Dataset entries
◆ ◆ ◆

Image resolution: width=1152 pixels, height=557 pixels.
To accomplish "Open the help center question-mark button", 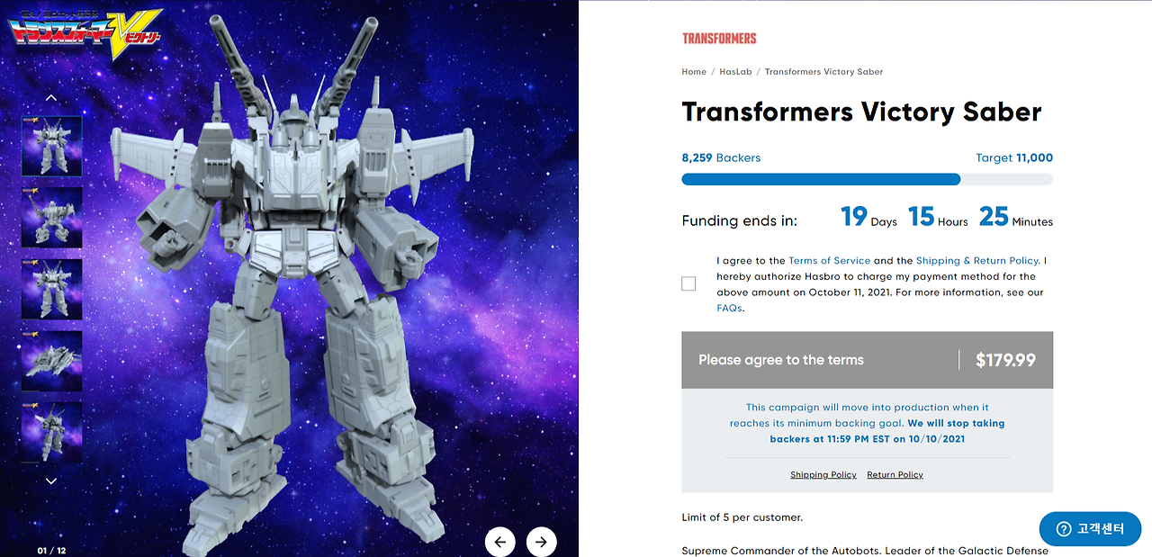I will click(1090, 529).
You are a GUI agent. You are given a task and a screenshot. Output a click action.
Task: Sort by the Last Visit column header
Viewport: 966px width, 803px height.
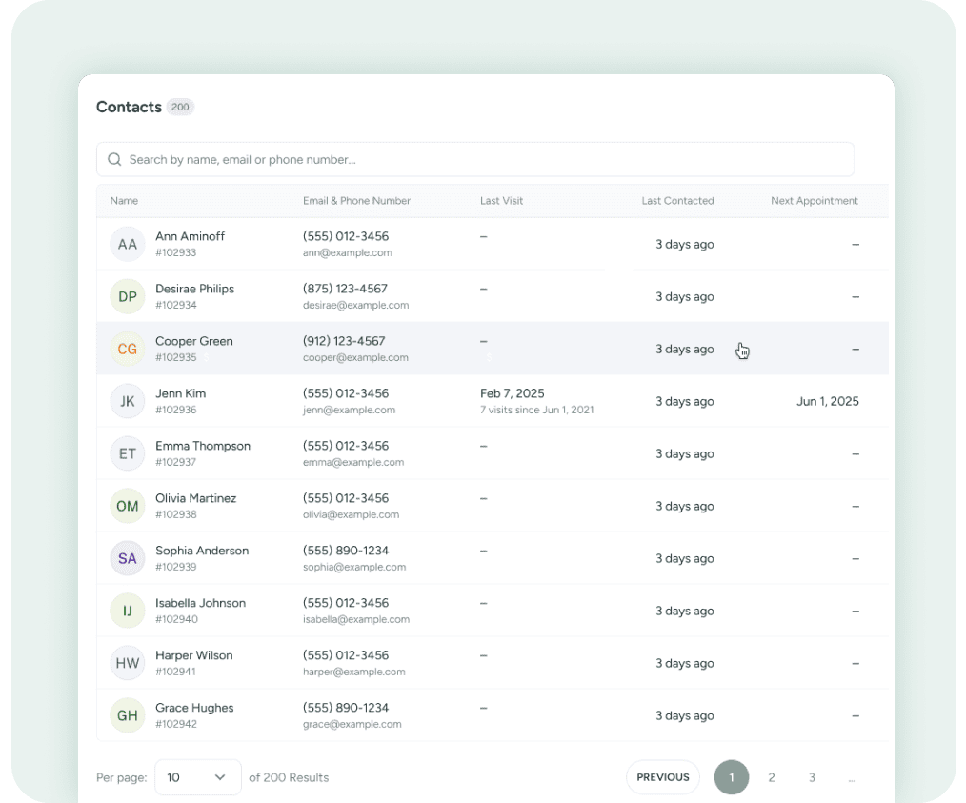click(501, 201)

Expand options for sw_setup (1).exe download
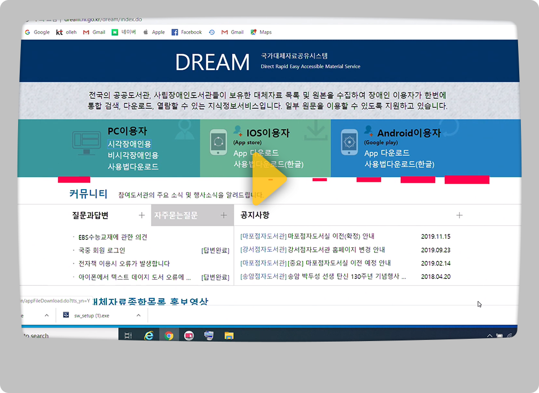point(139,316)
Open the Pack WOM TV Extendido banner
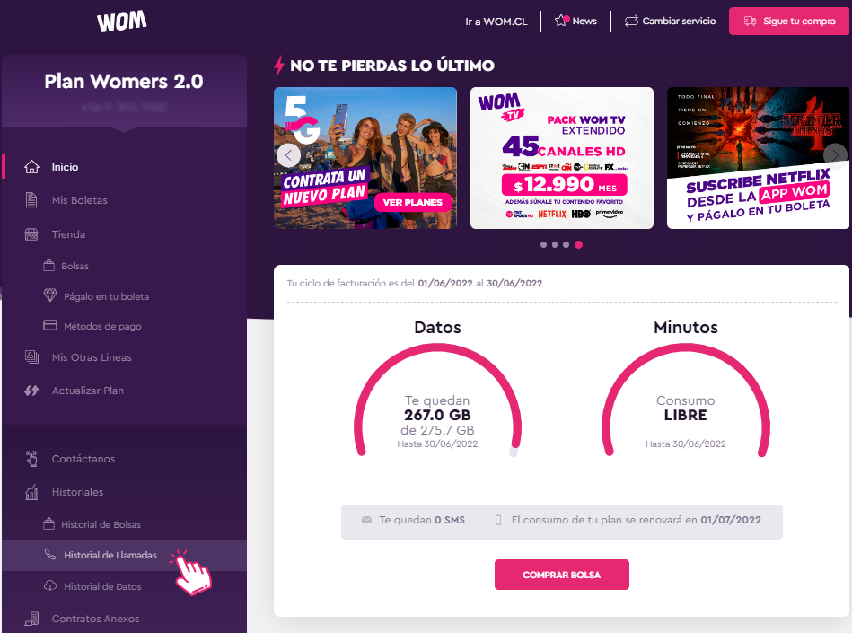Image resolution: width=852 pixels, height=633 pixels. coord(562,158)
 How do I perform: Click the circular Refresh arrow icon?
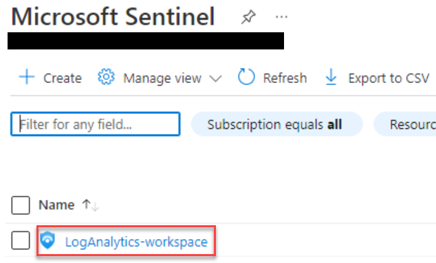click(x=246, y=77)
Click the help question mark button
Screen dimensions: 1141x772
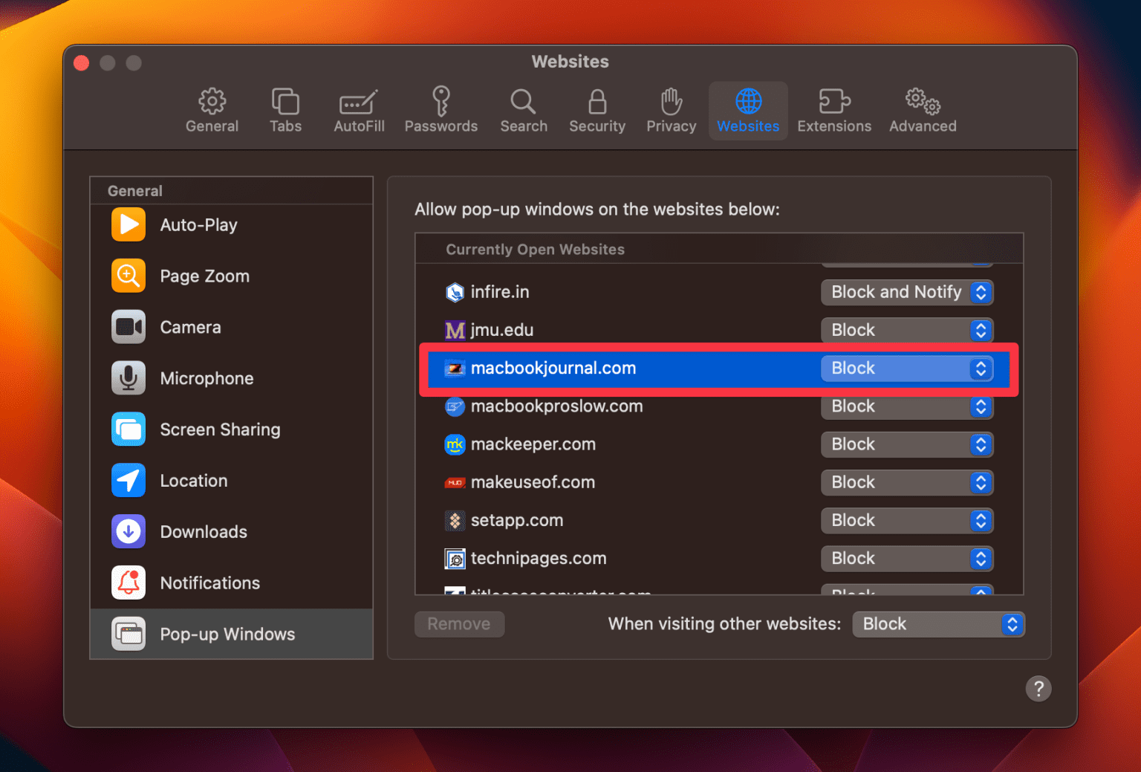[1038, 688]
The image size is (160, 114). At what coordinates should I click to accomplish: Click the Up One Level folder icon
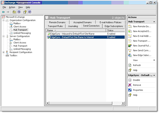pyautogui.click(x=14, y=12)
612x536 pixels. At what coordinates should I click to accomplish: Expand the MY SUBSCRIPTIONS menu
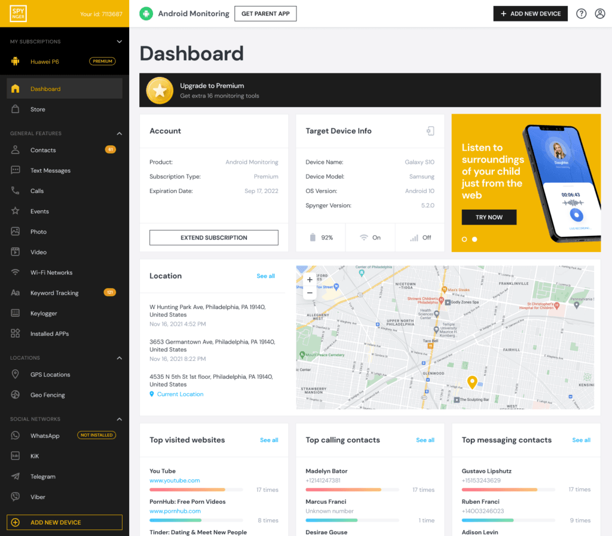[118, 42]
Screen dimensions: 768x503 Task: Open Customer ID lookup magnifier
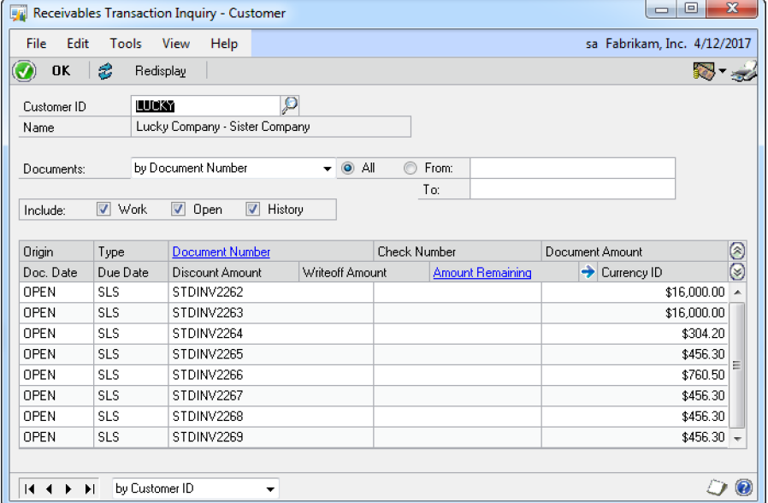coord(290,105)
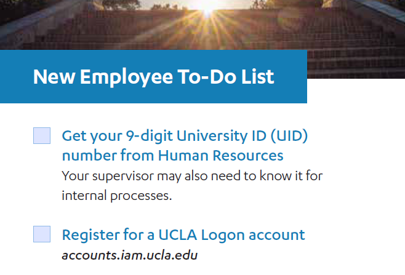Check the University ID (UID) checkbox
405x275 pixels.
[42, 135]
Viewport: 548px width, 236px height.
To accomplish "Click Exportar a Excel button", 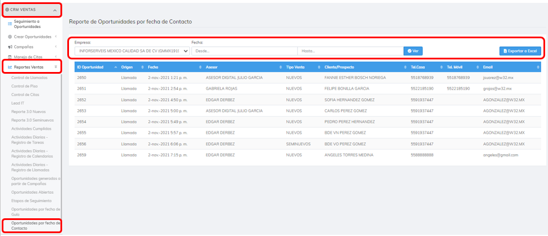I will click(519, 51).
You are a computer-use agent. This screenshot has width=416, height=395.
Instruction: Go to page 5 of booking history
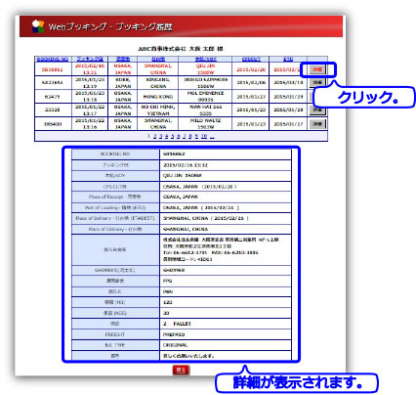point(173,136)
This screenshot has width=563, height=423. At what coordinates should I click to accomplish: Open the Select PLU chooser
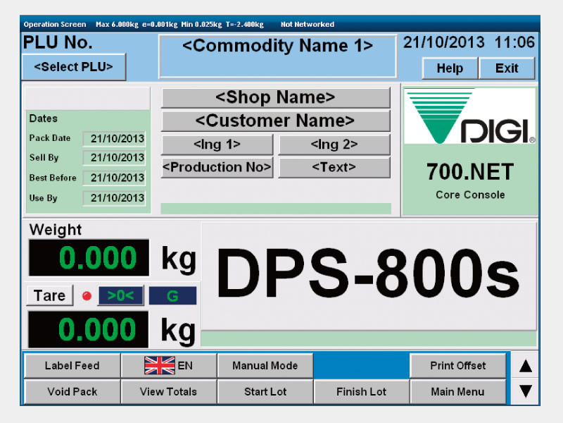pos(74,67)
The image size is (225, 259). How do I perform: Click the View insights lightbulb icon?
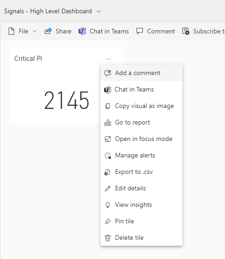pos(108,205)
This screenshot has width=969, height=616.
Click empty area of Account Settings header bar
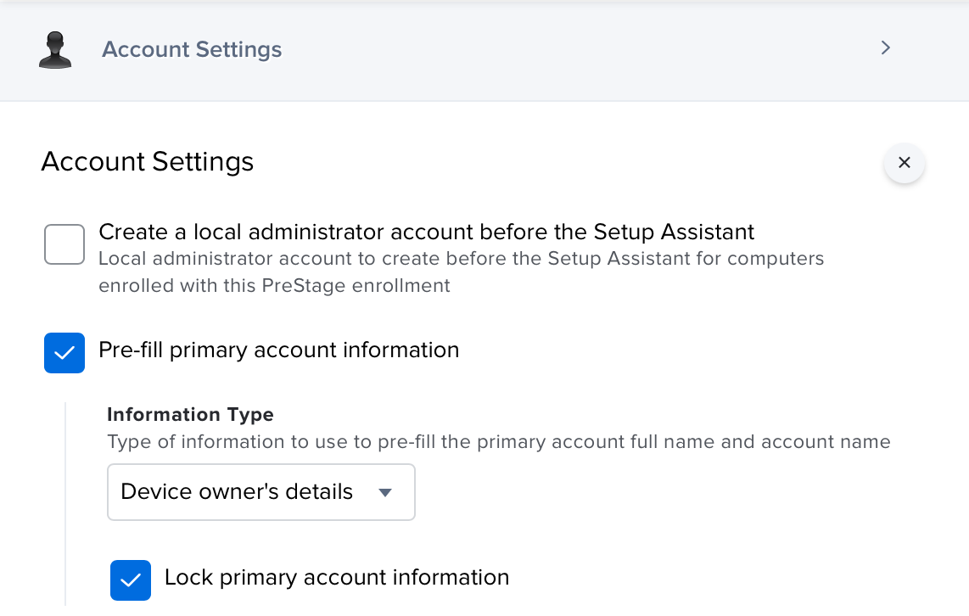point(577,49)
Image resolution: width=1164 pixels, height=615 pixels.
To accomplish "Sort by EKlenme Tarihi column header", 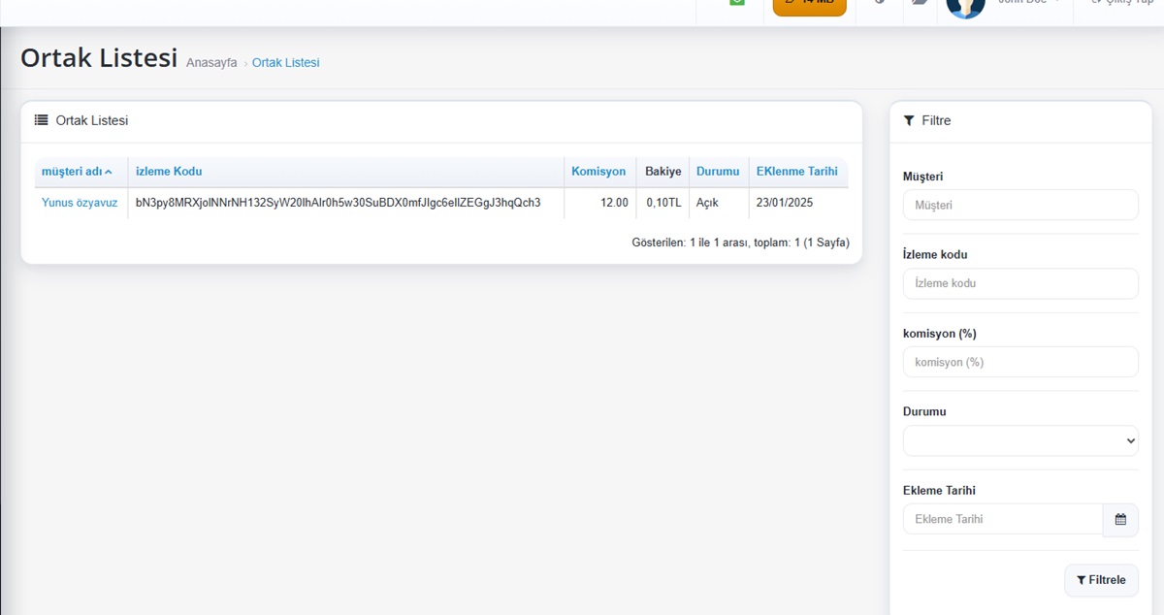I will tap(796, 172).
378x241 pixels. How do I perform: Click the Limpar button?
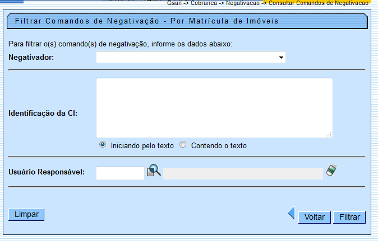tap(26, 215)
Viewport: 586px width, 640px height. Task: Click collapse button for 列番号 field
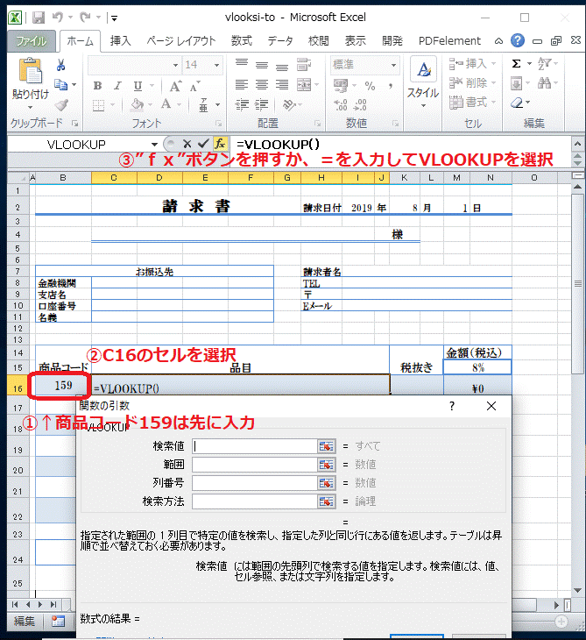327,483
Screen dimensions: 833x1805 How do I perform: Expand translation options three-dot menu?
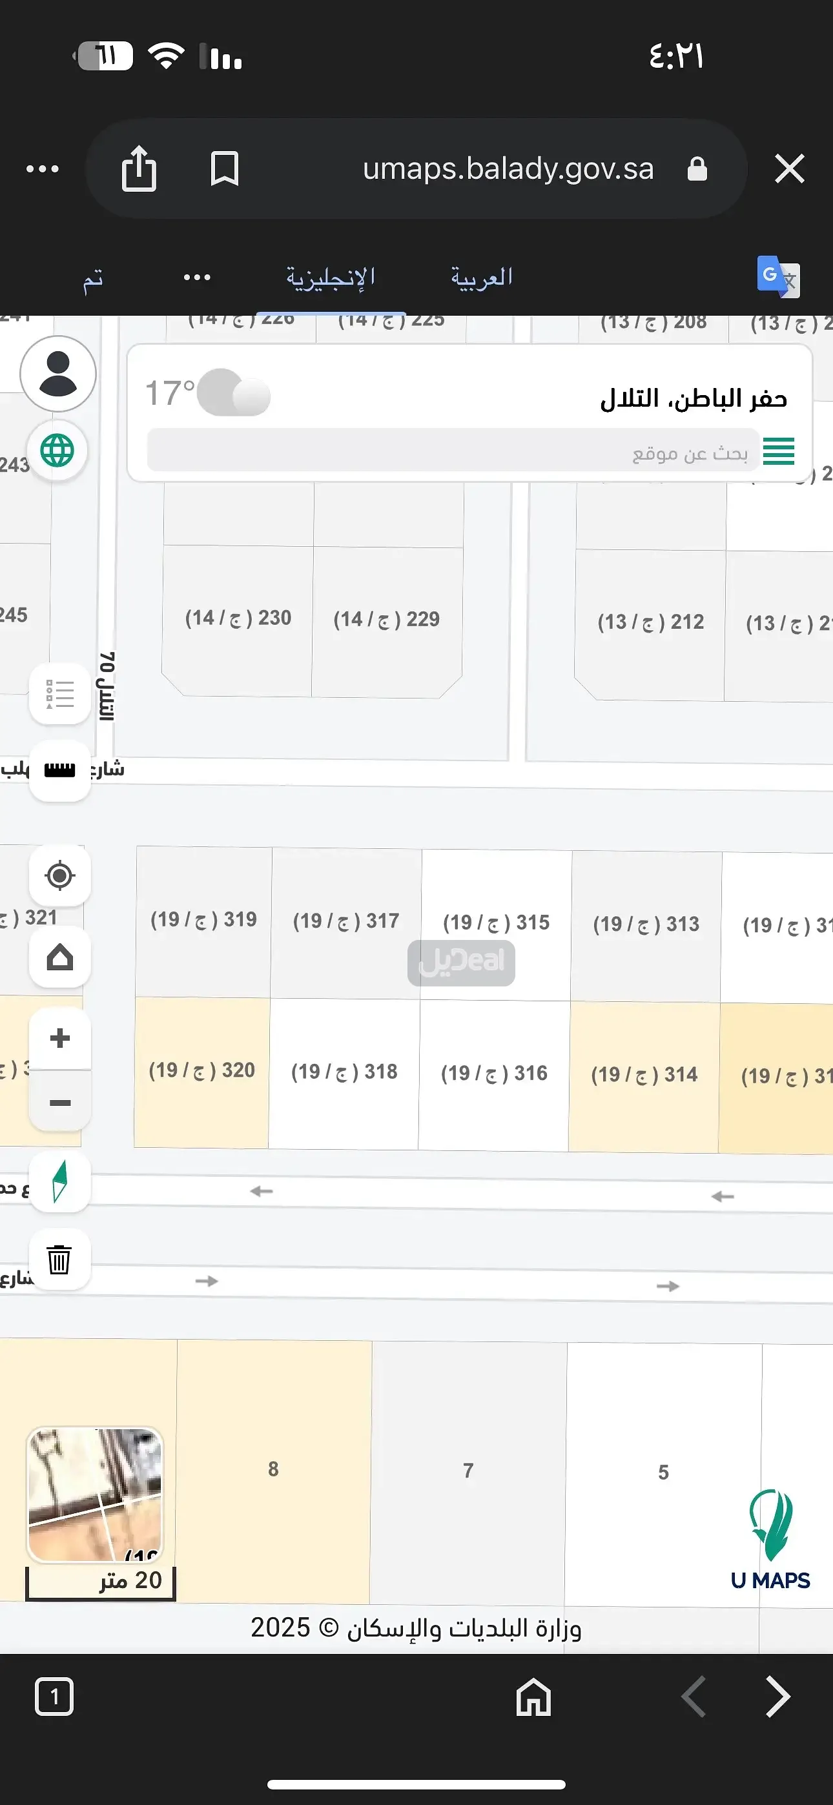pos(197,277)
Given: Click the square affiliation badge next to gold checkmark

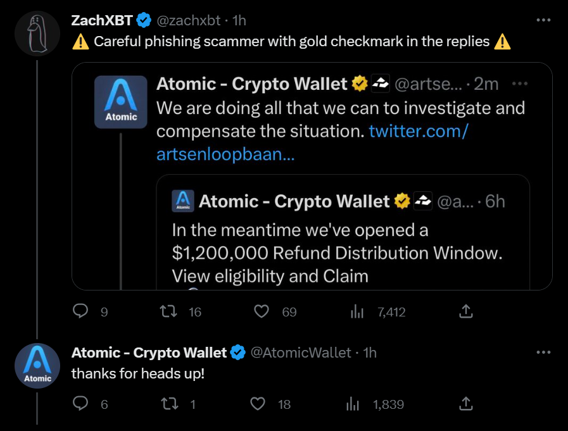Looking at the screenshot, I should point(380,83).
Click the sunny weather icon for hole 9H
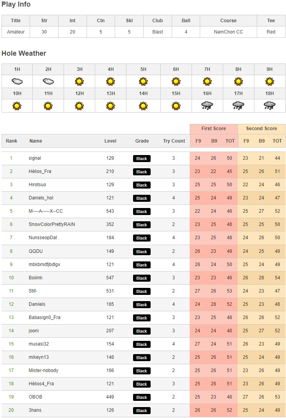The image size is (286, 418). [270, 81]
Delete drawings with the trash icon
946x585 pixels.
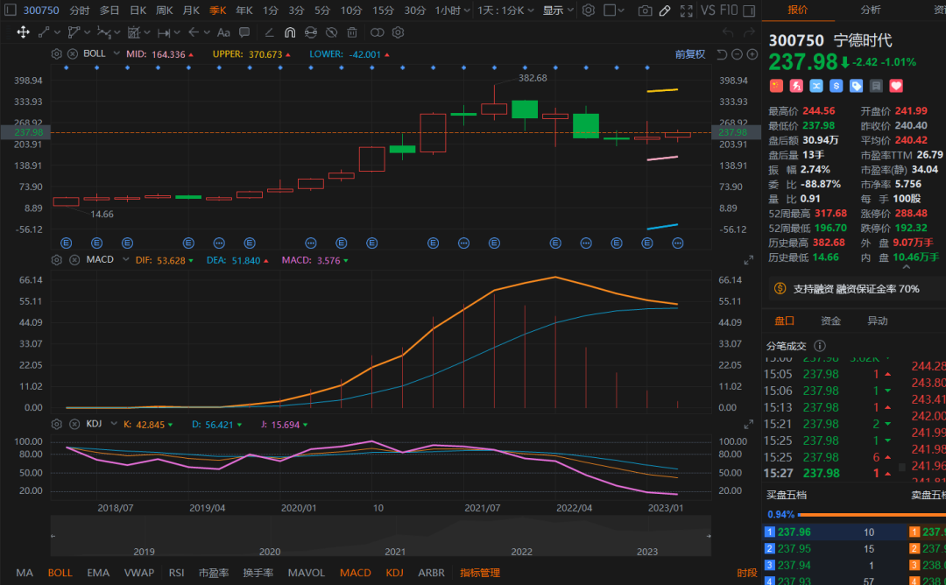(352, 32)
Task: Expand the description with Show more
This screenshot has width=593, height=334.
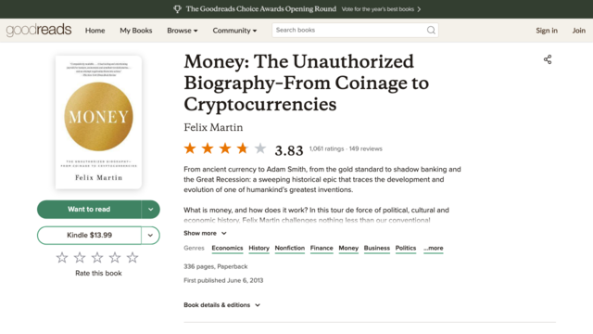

◆ ◆ ◆

*Exercise requirements:*
Nothing but the lines from the one that holds "Given: Click the" through the end of the data should appear, written out exactly, without pictures.

*Answer for this exercise:*
Given: Click the square affiliation badge next to gold checkmark

Looking at the screenshot, I should point(380,83).
Click the sunny weather icon for hole 9H
The image size is (286, 418). [270, 81]
Delete drawings with the trash icon
946x585 pixels.
(352, 32)
Task: Expand the description with Show more
This screenshot has width=593, height=334.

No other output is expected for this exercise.